* WHAT YOU NEED TO DO *
Return, word for word, the items that start at the line containing "[super-lawyers-top-100-pc-2024] (182, 1139)" and end at the line containing "Railroad Accidents (25, 873)", with both of those lines included.

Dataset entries
::::::::

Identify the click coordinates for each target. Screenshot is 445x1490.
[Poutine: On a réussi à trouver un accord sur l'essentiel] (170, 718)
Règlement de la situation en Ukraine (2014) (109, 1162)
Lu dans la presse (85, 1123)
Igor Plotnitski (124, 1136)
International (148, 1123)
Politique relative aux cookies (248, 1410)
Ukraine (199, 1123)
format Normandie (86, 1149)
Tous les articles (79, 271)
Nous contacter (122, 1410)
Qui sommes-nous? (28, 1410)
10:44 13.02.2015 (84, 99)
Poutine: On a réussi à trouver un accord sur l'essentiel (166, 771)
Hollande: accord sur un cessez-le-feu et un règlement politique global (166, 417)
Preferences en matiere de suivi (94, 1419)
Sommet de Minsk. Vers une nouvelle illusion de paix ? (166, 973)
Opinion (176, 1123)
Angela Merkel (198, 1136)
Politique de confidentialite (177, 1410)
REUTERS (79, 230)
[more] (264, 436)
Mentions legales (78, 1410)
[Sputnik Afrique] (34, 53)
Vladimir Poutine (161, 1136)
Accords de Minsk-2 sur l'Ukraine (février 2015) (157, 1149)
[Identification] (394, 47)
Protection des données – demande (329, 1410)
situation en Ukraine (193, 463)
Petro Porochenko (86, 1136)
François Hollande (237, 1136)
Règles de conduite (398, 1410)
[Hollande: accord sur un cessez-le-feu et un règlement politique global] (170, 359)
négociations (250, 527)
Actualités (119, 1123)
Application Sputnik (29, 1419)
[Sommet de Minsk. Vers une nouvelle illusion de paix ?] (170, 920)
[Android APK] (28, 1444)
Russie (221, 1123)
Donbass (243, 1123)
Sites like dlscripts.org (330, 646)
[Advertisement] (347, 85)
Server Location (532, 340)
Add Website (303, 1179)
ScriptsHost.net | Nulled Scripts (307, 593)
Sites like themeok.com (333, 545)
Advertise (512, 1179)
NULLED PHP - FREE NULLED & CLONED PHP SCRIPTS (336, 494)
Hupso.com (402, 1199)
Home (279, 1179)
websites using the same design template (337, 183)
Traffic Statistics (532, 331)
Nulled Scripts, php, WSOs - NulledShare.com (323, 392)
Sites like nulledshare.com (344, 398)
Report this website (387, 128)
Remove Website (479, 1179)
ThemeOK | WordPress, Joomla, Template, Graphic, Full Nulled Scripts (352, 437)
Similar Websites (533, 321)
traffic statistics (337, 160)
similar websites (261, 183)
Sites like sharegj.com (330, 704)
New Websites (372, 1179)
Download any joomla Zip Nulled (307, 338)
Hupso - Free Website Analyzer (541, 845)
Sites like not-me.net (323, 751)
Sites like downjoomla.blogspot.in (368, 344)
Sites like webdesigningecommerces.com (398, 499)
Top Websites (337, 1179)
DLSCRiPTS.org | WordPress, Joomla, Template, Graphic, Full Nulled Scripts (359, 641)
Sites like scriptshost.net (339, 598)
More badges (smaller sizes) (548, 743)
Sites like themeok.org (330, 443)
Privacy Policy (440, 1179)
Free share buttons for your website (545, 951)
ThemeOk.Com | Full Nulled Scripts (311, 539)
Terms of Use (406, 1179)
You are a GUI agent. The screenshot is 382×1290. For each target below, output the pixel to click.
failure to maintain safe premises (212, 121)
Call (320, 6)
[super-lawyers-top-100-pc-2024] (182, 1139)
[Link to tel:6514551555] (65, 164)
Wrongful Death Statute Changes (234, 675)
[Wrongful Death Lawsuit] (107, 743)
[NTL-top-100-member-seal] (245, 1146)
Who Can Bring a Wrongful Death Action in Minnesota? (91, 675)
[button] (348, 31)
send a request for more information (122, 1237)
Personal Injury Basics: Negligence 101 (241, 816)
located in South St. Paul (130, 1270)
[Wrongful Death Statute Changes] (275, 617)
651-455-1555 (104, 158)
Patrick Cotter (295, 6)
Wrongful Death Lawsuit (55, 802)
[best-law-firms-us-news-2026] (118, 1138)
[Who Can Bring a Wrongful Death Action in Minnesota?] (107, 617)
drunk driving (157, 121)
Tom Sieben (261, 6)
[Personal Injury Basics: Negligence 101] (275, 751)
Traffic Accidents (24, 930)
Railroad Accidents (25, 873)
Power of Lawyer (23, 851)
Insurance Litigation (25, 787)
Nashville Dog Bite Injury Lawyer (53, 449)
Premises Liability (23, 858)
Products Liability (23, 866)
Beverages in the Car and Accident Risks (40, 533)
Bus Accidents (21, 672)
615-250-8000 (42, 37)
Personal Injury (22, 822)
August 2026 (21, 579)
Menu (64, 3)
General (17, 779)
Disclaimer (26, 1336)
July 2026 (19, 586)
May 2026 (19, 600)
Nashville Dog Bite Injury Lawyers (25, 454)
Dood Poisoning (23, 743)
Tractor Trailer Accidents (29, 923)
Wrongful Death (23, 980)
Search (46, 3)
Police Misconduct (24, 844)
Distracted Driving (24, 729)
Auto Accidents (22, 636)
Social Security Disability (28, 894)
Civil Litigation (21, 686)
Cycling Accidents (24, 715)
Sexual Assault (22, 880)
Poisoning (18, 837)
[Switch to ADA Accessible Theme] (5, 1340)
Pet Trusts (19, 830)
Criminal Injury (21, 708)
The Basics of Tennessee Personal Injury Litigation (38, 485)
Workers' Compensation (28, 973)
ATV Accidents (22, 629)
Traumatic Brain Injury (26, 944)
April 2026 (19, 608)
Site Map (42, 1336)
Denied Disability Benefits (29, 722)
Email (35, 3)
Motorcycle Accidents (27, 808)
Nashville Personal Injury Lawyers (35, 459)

::::::::

* CORRECT RESPONSE *
[super-lawyers-top-100-pc-2024] (182, 1139)
[Link to tel:6514551555] (65, 164)
Wrongful Death Statute Changes (234, 675)
[Wrongful Death Lawsuit] (107, 743)
[NTL-top-100-member-seal] (245, 1146)
Who Can Bring a Wrongful Death Action in Minnesota? (91, 675)
[button] (348, 31)
send a request for more information (122, 1237)
Personal Injury Basics: Negligence 101 (241, 816)
located in South St. Paul (130, 1270)
[Wrongful Death Statute Changes] (275, 617)
651-455-1555 (104, 158)
Patrick Cotter (295, 6)
Wrongful Death Lawsuit (55, 802)
[best-law-firms-us-news-2026] (118, 1138)
[Who Can Bring a Wrongful Death Action in Minnesota?] (107, 617)
drunk driving (157, 121)
Tom Sieben (261, 6)
[Personal Injury Basics: Negligence 101] (275, 751)
Traffic Accidents (24, 930)
Railroad Accidents (25, 873)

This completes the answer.